▸ Your instructions: Pull out every line below holding the word "resolution".

▸ Records for this exercise:

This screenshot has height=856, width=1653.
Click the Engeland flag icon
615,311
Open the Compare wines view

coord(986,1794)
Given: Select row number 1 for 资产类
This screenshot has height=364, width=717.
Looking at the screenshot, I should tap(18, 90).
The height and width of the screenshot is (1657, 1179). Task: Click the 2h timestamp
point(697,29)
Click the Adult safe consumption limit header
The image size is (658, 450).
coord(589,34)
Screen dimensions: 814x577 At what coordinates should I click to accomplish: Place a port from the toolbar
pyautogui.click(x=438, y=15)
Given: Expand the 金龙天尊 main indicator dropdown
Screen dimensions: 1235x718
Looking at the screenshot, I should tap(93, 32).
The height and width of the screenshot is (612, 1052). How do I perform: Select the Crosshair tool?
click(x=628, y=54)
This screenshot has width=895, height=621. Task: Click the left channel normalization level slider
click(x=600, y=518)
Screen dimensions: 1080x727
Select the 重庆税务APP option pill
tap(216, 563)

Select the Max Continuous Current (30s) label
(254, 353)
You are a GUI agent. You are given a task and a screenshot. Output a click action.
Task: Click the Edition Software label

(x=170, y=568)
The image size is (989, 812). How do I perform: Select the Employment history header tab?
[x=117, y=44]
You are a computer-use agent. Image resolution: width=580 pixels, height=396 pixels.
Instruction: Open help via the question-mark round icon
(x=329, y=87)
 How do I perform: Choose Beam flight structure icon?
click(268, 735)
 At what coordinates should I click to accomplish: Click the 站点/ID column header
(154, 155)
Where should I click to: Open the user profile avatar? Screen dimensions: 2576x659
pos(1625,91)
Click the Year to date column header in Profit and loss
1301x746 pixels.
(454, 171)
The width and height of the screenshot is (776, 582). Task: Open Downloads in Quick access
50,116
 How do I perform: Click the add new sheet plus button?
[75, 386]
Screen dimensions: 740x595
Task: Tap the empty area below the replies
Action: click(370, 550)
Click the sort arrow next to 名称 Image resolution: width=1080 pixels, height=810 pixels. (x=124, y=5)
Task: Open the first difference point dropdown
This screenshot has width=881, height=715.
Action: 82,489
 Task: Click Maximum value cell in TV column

▸ Result of this task:
You are a computer-use agent. Image resolution: width=580 pixels, height=396 pixels.
Click the sort arrow next to 名称 Image resolution: width=1080 pixels, height=810 pixels. (x=124, y=5)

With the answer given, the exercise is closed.